Poco y frágil

En las épocas en que casi todo estaba prohibido para las mujeres, algunas, disfrazadas de hombres, acudieron a la universidad, ejercieron de médicas o

En las épocas en que casi todo estaba prohibido para las mujeres, algunas, disfrazadas de hombres, acudieron a la universidad, ejercieron de médicas o abogadas, se alistaron en el ejército… todo lo cual pudieron lograr en tanto no se las descubriera. El asunto por discutir no era si podían, sino si debían. El “si podían” estaba absolutamente aceptado que no, aunque se pudiera demostrar absolutamente que sí.

Mientras algunas cambiaban sus toquillas y miriñaques por casacas y redingotes para ejercer su libertad, otras, para escribir se ocultaban tras un nombre masculino. George Sand, George Elliot, Fernán Caballero, Currer, Ellis y Acton Bell, no eran sino las máscaras de virilidad que utilizaron Aurora Dupan, Mary Evans, Cecilia Böhl de Faber, y las tres hermanas Brontë. Querían evitar ser leídas con prejuicio. Ya en el siglo XX, Karen Blixen, una de cuyas obras sirvió de base a la película Africa mía, mandó sus primeros textos a las editoriales con su propio nombre, pero una y otra vez le majaban los dedos a portazos. Se le ocurrió un disfraz: camuflada como Isak Dinesen o como Pierre Andréze, entró en el mundo de las ventas.

Firmar sus textos como Ralph Iron fue la estrategia de Olive Emilie Albertina Schereiner para evitar los recelos que provocaban obras como la suya, en pro de la igualdad entre las razas y los sexos, temas “impropios” de mujeres. Luciano de San-Saor fue el camuflaje de la poeta ultraísta Lucía Sánchez Saornil al principio de su carrera, para obtener libertad temática. Cuando se supo que el autor del monólogo La infanticida, ganador de un concurso, se llamaba Catalina Albert, llovieron las críticas: ni el tema ni el tono eran aceptables para una Catalina. Probó a llamarse Víctor. Y así, como Víctor Català, se convirtió en uno de los nombres clave del Modernismo catalán.

◆ **MATERIAL PROPORCIONADO**:
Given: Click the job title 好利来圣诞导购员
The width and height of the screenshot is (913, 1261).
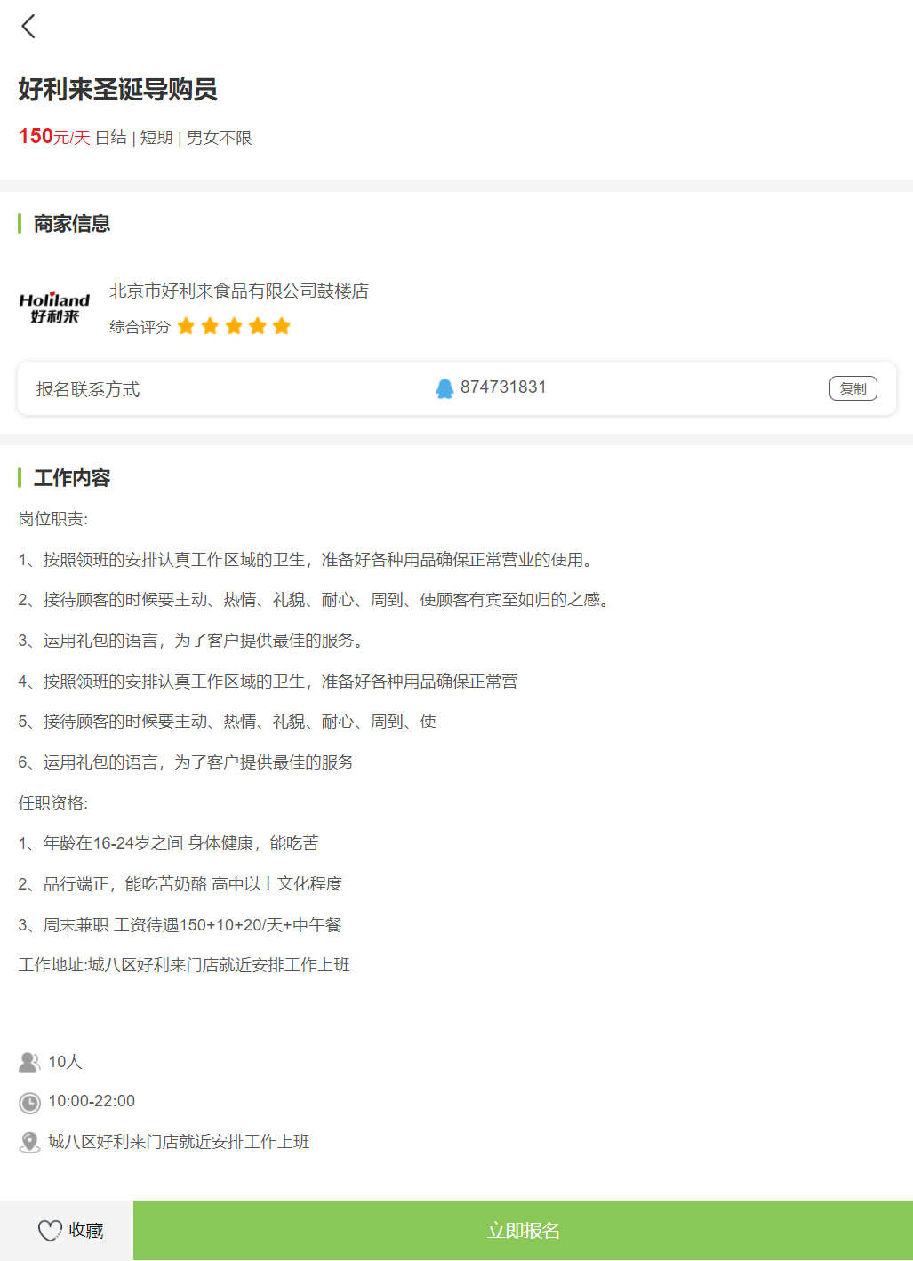Looking at the screenshot, I should click(x=117, y=89).
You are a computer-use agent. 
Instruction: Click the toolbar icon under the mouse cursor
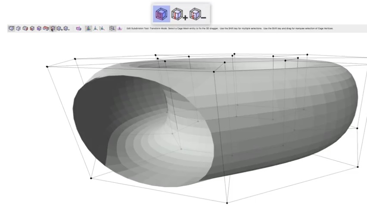pyautogui.click(x=52, y=29)
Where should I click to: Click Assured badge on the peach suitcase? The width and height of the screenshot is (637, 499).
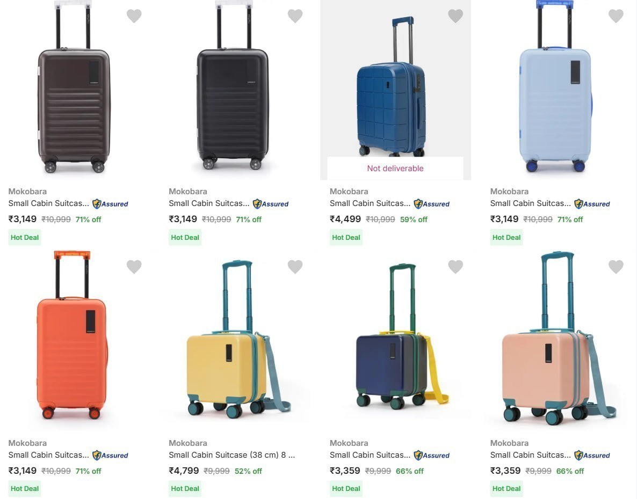pos(592,456)
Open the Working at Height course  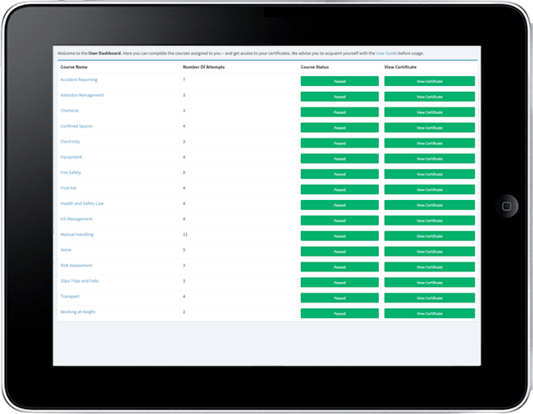[x=79, y=312]
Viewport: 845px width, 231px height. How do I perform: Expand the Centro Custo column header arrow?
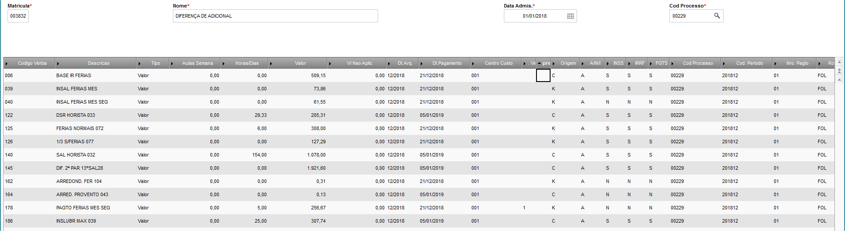(x=473, y=63)
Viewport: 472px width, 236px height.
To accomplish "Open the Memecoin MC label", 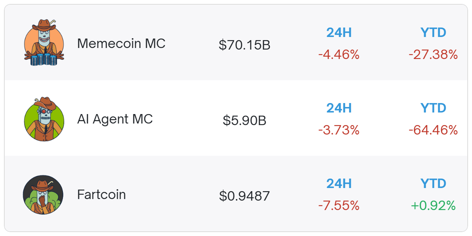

◆ **LO QUE HARÁS**:
A – Resume en dos oraciones el texto «Poco y frágil».
B – Reproduce sin cambios el pasaje del texto «Poco y frágil» que empieza con «Poco y frágil» y sigue hasta «absolutamente que sí.».

◆ **TAREAS RESUELTAS**:
A – En épocas en que casi todo les estaba prohibido, algunas mujeres se disfrazaron de hombres para ir a la universidad, ejercer de médicas o abogadas o alistarse en el ejército, y otras firmaron sus obras con nombres masculinos para evitar ser leídas con prejuicio. Así lo hicieron, entre otras, las hermanas Brontë, Karen Blixen, Lucía Sánchez Saornil y Catalina Albert, que como Víctor Català se convirtió en uno de los nombres clave del Modernismo catalán.

B –
Poco y frágil

En las épocas en que casi todo estaba prohibido para las mujeres, algunas, disfrazadas de hombres, acudieron a la universidad, ejercieron de médicas o

En las épocas en que casi todo estaba prohibido para las mujeres, algunas, disfrazadas de hombres, acudieron a la universidad, ejercieron de médicas o abogadas, se alistaron en el ejército… todo lo cual pudieron lograr en tanto no se las descubriera. El asunto por discutir no era si podían, sino si debían. El “si podían” estaba absolutamente aceptado que no, aunque se pudiera demostrar absolutamente que sí.